Add rule function for IP addresses, only supports IPv4 for now

kemasdimas commented 2 years ago

Referring to #45

kemasdimas commented 2 years ago

Ergonomics Could it be ergonomic and flexible to leverage the existing composability of the existing functions, instead of having multiple match variants? For instance:

contains(cidr("10.0.0.0/28"), ip("10.0.0.16"))

lt(ip(env["user.ip"], ip("109.71.47.255"))

not(ip(env["user.ip"], ip("127.0.0.1"))

Of course ip and cidr would have to return something. Long and Range could be good choices, but this is related to the next point.

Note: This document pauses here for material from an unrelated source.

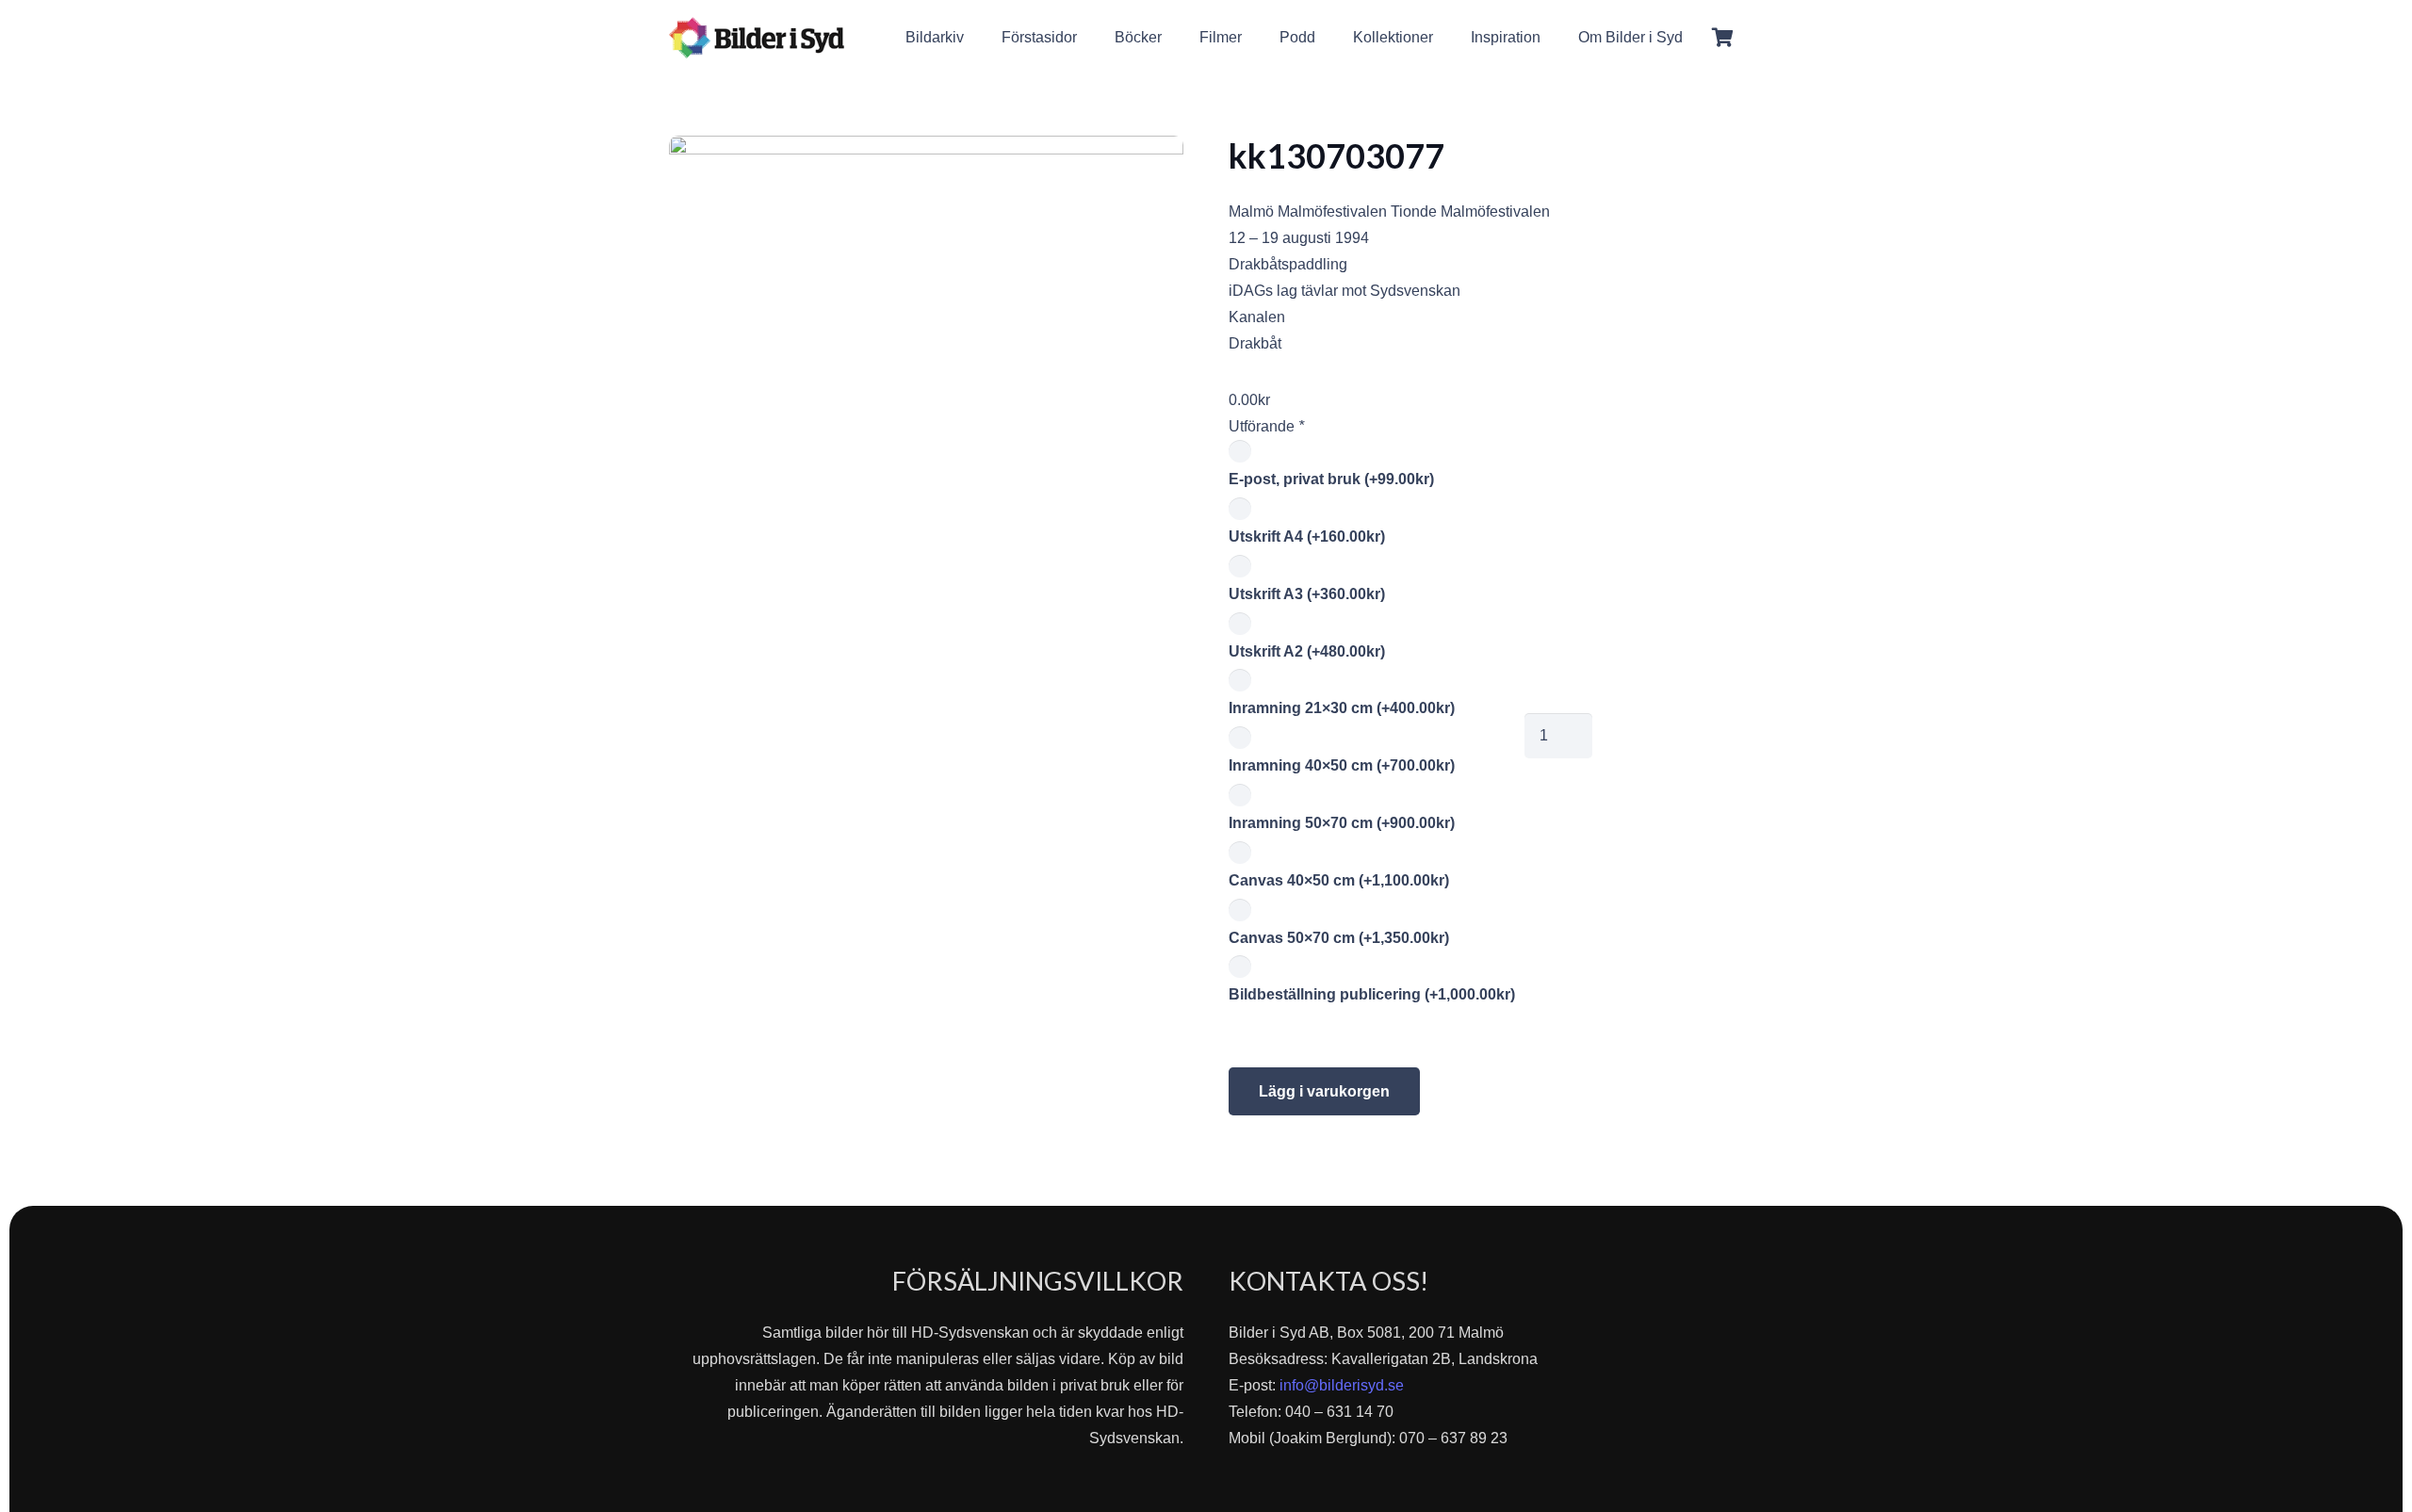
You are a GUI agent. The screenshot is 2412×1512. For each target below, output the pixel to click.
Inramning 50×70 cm (1342, 823)
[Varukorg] (1722, 37)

I agree, I haven't put more thought into this, and creating the rule to be composable seems to be a lot better. So there will be 2 new function

cidr -> return Range ip -> return Long

Performance The current proposal relies on a non-trivial regular expression that we can't pre-compile, which can be suboptimal considering FFS is designed to do thousands of evaluations per second. But IP addresses are just numbers, and IP+mask are just ranges. We could treat them like that?

In this case, the regex is redundant, it was only used to validate the IP / CIDR format. Referring to the Ergonomics, treating IP addresses and mask as numbers are to be expected.

Specifically, what if we:

Add a range type (with tests & docs). It seems useful, regardless of IPs.

Implement ip(value) as a function that takes an IP, and returns a Long. An IP is just a group of 4 bytes, so we could parse it (example) and combine it together in a single number.

Implement cidr(value) as a function that takes an IP+mast, and returns a range. It can reuse the range and ip(value) implementations from before.

This could be very efficient. What do you think?

Yes, this will be efficient to run. My only concern is the IPv6 format. It's not straightforward to convert the IP to number, even using ULong, so we'll need to find a way to represent the IPv6 in 1 single variable while keeping it comparable to the CIDR

For the Alpha milestone, will it be enough if we only support IPv4?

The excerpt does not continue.